TASK GOAL — Transcribe the entries exactly; images are not part of the copy.

[Start of section]

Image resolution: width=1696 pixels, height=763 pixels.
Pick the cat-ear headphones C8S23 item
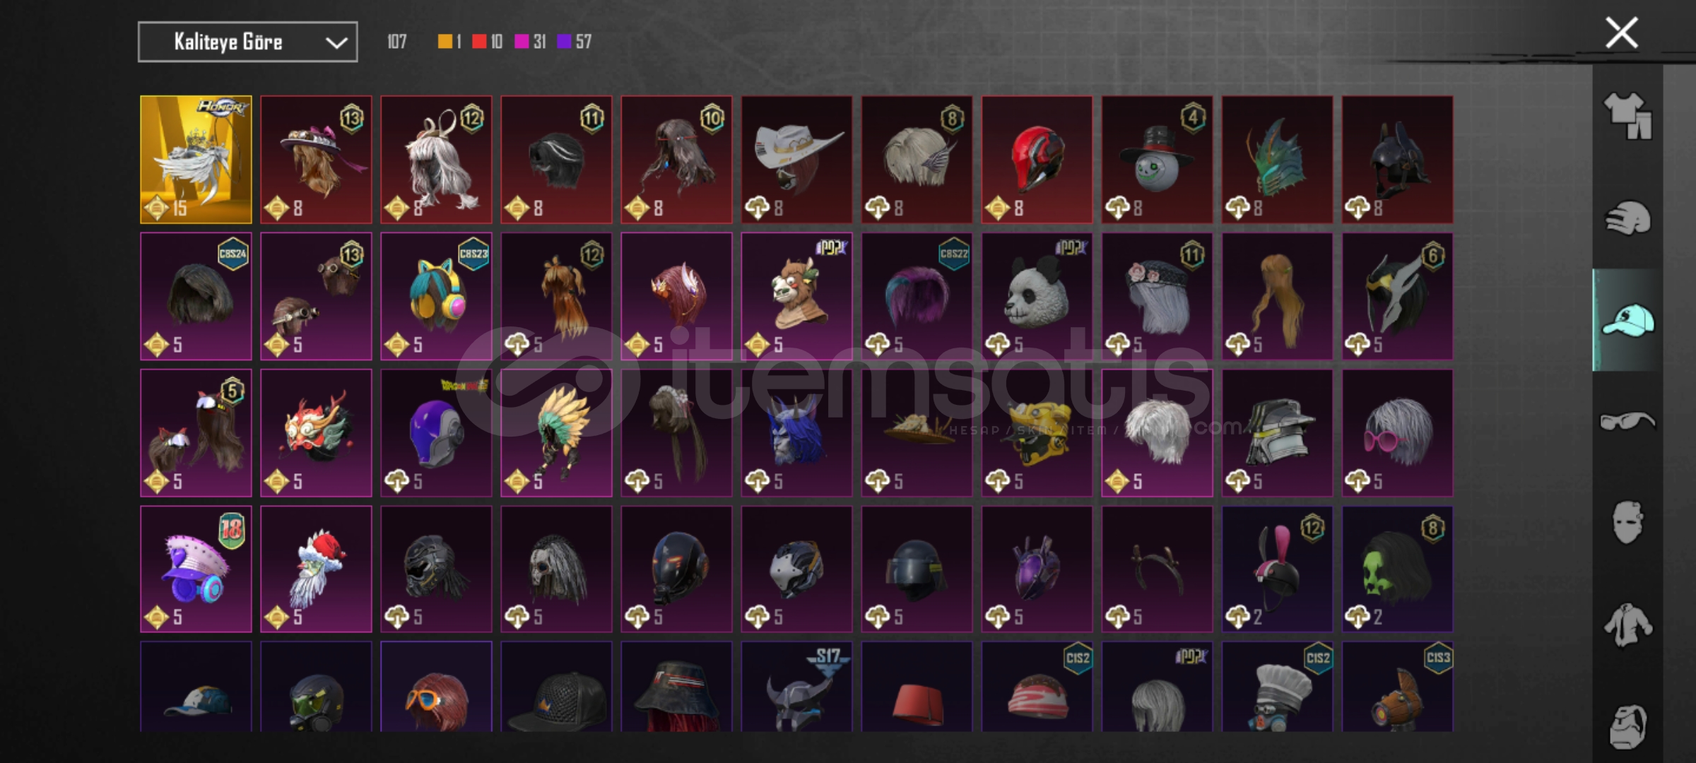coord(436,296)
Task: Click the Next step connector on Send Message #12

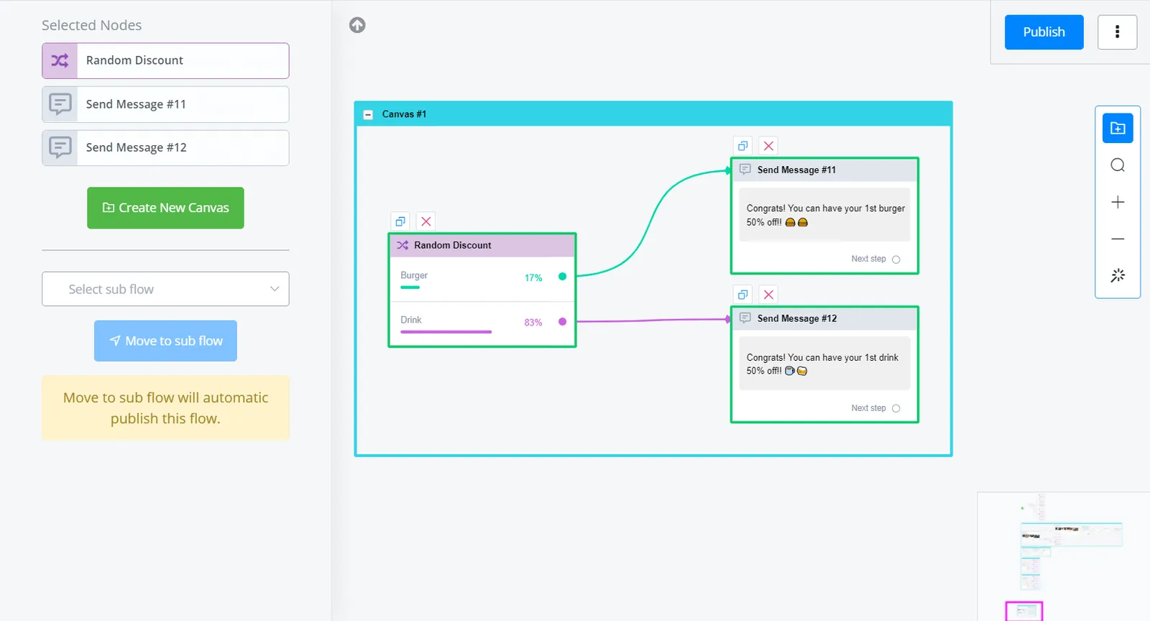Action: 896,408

[End of section]

YOUR RESPONSE —
Image resolution: width=1696 pixels, height=763 pixels.
Pick the cat-ear headphones C8S23 item
coord(436,296)
Task: Click the Next step connector on Send Message #12

Action: 896,408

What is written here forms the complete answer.